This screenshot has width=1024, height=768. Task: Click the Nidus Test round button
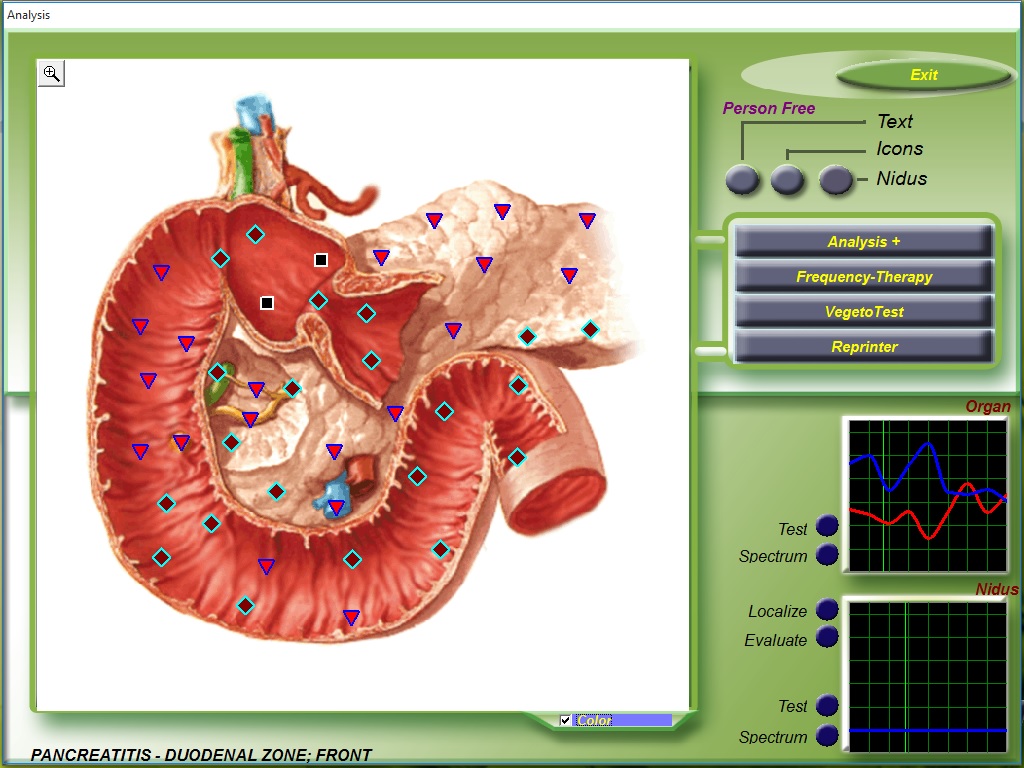(827, 705)
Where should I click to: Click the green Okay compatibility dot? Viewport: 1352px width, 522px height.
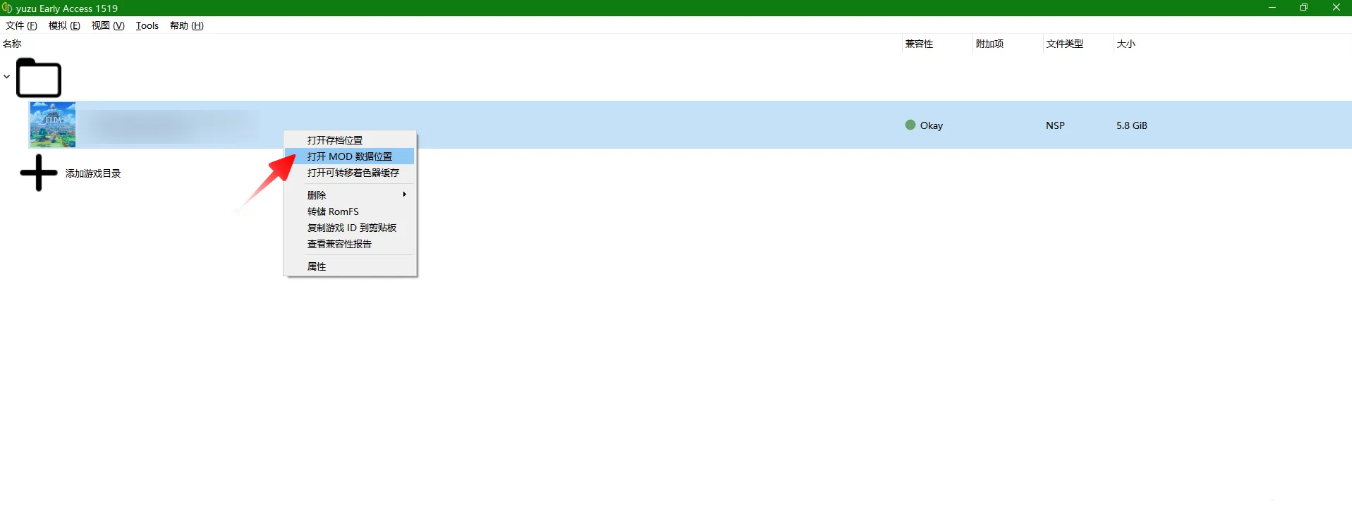[x=910, y=125]
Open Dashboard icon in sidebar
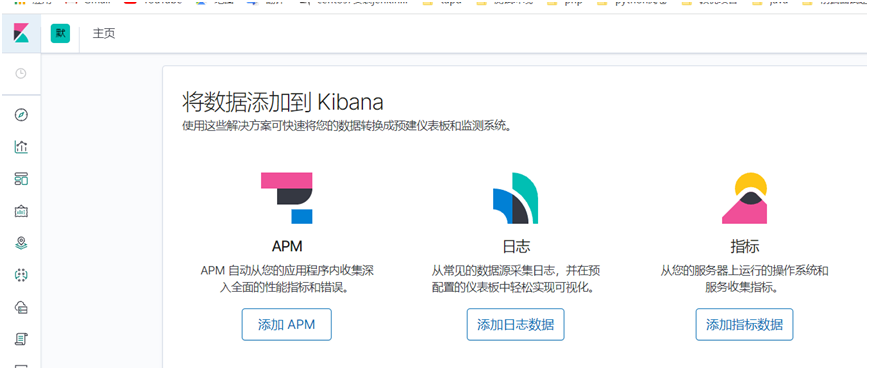Viewport: 869px width, 370px height. 21,179
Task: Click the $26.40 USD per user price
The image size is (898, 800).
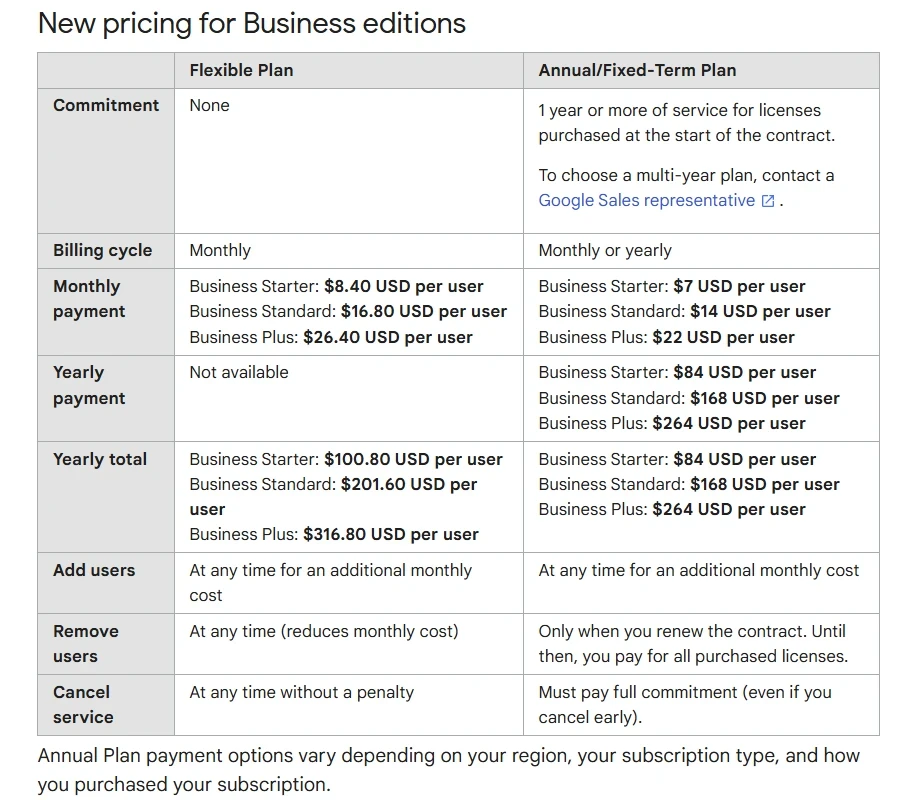Action: tap(387, 337)
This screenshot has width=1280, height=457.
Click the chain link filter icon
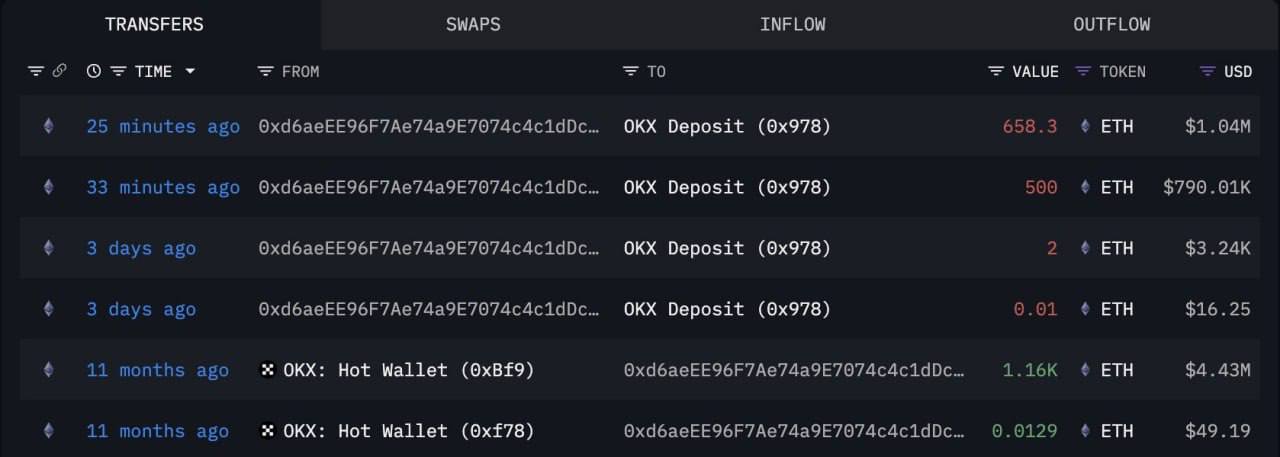(x=59, y=71)
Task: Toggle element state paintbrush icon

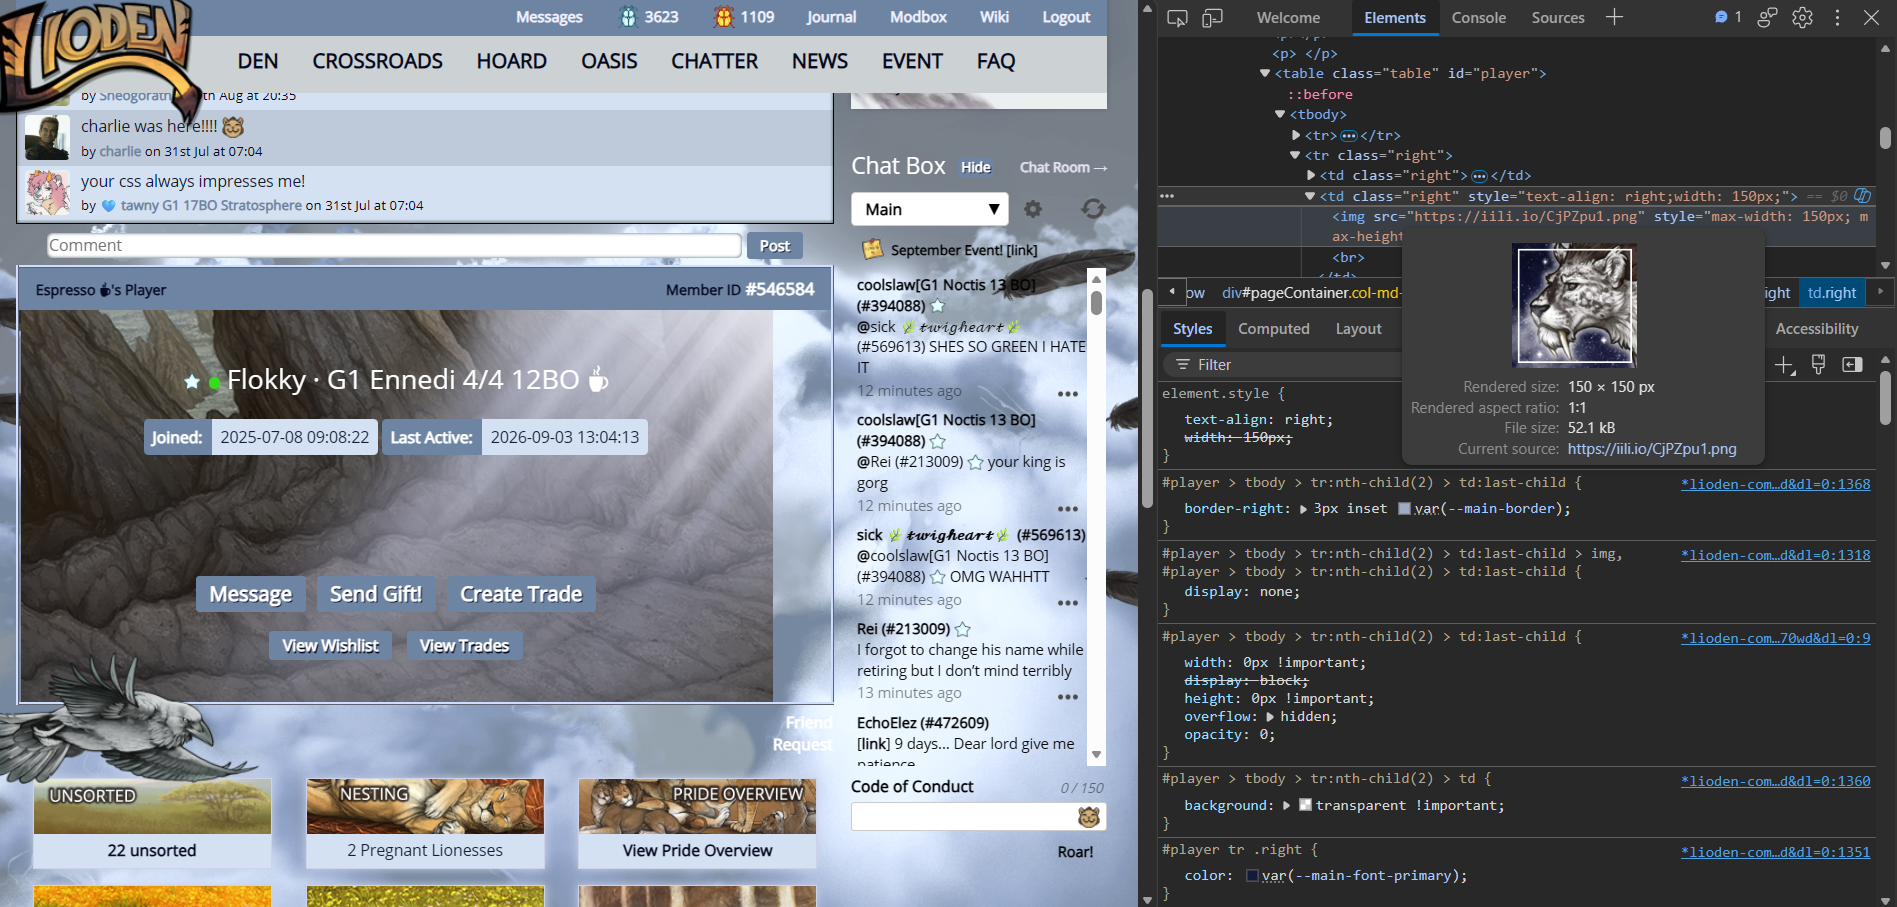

-------------------------

- **Task item**:
Starting at the line with "The image size is (898, 800)." and stopping at the final line of the material, reproduce each line exactly, both ends included. Leave the pictures out.

- **Problem solution**:
The image size is (898, 800).
Action: tap(387, 337)
This screenshot has width=1280, height=457.
Click the chain link filter icon
(x=59, y=71)
Task: Toggle element state paintbrush icon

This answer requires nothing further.